----- SOURCE RECORDS

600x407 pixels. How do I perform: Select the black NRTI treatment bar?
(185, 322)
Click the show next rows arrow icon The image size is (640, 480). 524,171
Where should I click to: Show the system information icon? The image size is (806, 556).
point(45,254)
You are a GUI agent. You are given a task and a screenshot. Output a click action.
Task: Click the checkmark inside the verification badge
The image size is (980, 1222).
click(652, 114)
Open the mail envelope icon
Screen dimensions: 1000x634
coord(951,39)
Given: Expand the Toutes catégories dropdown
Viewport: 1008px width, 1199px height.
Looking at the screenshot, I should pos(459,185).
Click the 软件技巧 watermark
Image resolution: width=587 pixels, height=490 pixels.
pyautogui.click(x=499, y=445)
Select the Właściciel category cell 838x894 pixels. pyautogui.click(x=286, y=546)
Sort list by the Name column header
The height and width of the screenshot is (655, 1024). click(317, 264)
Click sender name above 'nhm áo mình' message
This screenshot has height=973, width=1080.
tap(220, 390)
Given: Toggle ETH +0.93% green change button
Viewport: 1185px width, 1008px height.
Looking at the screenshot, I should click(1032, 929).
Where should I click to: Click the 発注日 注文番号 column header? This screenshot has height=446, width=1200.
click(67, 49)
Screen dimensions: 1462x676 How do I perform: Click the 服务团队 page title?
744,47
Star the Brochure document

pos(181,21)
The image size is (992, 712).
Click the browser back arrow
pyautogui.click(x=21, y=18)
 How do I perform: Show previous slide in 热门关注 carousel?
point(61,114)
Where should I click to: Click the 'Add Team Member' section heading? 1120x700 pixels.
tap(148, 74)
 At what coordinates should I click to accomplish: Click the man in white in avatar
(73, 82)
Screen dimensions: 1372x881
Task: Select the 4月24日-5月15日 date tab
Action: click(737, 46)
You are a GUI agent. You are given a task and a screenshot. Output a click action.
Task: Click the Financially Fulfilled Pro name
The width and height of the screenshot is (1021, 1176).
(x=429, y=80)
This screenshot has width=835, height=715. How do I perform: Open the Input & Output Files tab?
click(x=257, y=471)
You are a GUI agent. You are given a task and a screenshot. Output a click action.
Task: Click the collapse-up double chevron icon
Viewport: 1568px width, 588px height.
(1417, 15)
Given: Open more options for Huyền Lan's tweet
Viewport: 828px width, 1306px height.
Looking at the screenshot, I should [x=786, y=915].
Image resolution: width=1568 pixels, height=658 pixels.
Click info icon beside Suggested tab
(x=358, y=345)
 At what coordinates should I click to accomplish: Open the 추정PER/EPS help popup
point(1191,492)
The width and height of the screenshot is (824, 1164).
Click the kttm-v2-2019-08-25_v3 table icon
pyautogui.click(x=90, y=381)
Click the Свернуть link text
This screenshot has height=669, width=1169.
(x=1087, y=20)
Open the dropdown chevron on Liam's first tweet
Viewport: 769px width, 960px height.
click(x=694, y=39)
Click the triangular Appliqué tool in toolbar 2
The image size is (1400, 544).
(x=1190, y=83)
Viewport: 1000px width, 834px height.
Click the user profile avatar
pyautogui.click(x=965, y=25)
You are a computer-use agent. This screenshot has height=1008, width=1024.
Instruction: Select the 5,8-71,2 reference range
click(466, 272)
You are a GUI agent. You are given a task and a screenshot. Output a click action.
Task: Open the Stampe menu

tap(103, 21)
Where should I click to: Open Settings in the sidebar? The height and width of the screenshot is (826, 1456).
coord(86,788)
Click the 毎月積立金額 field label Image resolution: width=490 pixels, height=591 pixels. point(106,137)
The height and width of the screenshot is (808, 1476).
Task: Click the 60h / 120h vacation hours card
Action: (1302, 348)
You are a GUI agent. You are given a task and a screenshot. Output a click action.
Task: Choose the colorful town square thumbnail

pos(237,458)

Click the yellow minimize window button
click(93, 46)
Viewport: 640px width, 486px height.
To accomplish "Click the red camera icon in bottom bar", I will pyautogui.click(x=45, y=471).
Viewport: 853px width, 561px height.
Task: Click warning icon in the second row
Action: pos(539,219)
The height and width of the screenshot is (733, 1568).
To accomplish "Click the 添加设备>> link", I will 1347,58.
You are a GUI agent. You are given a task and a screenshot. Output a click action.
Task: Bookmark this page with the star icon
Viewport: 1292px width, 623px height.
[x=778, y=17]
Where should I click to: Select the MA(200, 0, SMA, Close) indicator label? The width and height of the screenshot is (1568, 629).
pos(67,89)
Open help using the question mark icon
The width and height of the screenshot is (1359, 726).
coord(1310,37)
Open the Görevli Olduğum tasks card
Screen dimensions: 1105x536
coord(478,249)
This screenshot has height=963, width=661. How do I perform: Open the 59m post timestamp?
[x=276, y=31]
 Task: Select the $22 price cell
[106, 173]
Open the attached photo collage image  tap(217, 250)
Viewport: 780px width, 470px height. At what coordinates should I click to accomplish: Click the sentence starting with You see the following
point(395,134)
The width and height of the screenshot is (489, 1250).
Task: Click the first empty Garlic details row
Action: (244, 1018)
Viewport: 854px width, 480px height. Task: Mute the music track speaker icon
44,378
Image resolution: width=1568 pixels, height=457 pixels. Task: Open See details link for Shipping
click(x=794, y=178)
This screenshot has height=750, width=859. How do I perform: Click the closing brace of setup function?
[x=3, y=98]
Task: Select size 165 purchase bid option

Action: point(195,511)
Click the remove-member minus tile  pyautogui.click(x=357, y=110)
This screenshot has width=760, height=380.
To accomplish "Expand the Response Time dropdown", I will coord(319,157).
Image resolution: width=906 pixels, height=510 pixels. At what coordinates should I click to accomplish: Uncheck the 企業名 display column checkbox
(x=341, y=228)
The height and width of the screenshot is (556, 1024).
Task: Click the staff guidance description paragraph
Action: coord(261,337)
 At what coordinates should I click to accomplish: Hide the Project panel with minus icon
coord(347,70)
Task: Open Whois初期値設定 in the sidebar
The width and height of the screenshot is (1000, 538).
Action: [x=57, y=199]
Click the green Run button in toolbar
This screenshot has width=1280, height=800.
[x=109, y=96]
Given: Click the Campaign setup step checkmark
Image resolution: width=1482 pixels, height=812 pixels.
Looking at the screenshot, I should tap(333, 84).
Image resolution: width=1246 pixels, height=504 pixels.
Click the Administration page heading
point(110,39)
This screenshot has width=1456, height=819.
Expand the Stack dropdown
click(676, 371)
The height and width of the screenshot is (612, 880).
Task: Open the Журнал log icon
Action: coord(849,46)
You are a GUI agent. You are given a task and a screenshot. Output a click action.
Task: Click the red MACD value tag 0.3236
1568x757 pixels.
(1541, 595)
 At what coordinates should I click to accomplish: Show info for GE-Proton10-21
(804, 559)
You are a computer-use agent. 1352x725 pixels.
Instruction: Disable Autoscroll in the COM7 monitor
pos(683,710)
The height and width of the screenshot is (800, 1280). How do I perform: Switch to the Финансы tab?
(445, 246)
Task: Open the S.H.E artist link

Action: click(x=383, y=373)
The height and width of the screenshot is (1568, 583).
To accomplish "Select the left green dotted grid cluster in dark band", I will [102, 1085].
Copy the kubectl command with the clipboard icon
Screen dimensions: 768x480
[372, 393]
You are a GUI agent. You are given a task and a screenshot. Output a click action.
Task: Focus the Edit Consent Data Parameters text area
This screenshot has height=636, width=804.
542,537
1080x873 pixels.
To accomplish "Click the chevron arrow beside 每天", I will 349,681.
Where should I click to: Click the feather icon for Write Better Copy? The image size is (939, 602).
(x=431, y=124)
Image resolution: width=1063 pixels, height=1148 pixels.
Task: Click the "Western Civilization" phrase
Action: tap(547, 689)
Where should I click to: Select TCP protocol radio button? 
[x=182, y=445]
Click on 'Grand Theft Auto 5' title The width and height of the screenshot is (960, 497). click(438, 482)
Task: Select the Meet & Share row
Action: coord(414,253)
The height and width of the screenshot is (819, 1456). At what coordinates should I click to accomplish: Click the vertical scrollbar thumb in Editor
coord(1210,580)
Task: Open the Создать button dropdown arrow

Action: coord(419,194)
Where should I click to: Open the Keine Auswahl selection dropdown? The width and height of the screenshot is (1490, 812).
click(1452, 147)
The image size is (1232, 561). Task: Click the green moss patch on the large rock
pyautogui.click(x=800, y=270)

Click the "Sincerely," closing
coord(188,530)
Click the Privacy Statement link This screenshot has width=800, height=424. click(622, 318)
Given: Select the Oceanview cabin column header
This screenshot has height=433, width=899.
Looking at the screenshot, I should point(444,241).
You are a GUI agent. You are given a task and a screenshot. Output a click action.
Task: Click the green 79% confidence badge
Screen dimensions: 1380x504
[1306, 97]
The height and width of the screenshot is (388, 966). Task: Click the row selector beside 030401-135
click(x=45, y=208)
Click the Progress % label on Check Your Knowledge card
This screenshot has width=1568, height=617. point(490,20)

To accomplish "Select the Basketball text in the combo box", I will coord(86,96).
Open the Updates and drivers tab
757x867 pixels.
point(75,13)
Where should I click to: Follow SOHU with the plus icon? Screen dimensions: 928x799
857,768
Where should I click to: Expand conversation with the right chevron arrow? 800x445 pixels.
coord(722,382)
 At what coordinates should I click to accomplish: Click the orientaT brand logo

----------

> WHAT THE TASK ASKS:
Using the entries above, output exactly the lines between the line holding "Viewport: 1008px width, 1199px height." and the line holding "Given: Toggle ETH +0.93% green change button", end lines included, and nothing more.

> SOLUTION:
Viewport: 1008px width, 1199px height.
Looking at the screenshot, I should pos(459,185).
Click the 软件技巧 watermark
Image resolution: width=587 pixels, height=490 pixels.
pyautogui.click(x=499, y=445)
Select the Właściciel category cell 838x894 pixels. pyautogui.click(x=286, y=546)
Sort list by the Name column header
The height and width of the screenshot is (655, 1024). click(317, 264)
Click sender name above 'nhm áo mình' message
This screenshot has height=973, width=1080.
tap(220, 390)
Given: Toggle ETH +0.93% green change button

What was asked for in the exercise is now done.